Aku bisa melihatmu menuju Rumah Pohon, dari sini… Ha ha ha… kalau kau tahu aku bisa melihatmu, kau mengira aku sengaja mengintipmu… Ha ha ha… Persis ketika kau mandi air terjun di Desa Tanah Adat… Ha ha ha… Aku tak senakal kau kira… Jelas-jelas aku ketakutan, kau tetap nekad ingin mandi, aku takut. Aku lari dan terus sembunyi di semak belukar jauh di balik bukit air tejun itu.
“Lelaki Huma, di mana kamu…” Teriakanmu memecah, seakan menggelegar-gelegar. Hatiku mengecil meski tak sekeras kelereng. Aku tetap diam, ketakutan. “Kalau kau tak nongol aku akan berteriak-teriak kesetanan…” Alamak kenapa aku punya kenalan sekepo itu… Ampun. Tolonglah siapapun mendengar jeritan dari dalam hatiku. Tolong! “Berani. Tak juga muncul. Satu… Dua…” Ancaman suaramu.
“Iyaaa… Ampun…” Aku berteriak sekuatnya… Terasa ingin pipis di tempat. “Jangan cuma bersuara, munculkan dirimu Lelaki Humaaa!” Aku mengumpat diriku sendiri… Sial betul, kenapa aku mengenalnya, perempuan Anak Rembulan Tua… Gila aku… Tidak… Dia gila amat sih, bukan aku… Serentak aku lompatkan tubuhku menembus semak… nafas tersengal-sengal “Bruk!” Aku melompat muncul, langsung membalikkan badanku darinya sekilat-kilatnya.
Ha ha hi hi hi… itu suara ngakakmu. “Aku masih berpakaian. Hanya sebatas lutut aku mandi… Hi hi hi Ha ha ha… kau sudah lari lintang-pukang… Lelaki Huma penakut…” Geram aku dibuatnya. Kalau dia lelaki sudah… Hih! Huh! Hah! Tinjuku nempel di jidad lebarnya. Baiklah, lagi dan selalu aku mengalah. “Berpalinglah ke arahku…Aku masih berpakaian…” Mendadak kau melompat kepunggungku.
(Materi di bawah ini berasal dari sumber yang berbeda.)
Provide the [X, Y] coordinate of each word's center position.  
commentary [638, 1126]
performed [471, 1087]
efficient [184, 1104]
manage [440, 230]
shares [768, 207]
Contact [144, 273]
“Hayo! Gendong aku turun bukit…” Suaramu berteriak di kupingku. Tubuhku terasa ringan, meski aku sebel denganmu, aku girang bisa bolak-balik dengan cepat, tanpa terasa apapun, tak ada beban tak ada lelah, sesak nafas atau batuk-batuk, tak perlu tenaga, tubuhku ringan dan canggih bergerak cepat sambil menggendongmu di punggungku, dari peristiwa ke peristiwa, bolak-balik dari ruang terang benderang, masuk lagi kekisah-kisah di dalam hidupku, seperti bioskop layar lebar membentangkan kalaidoskop.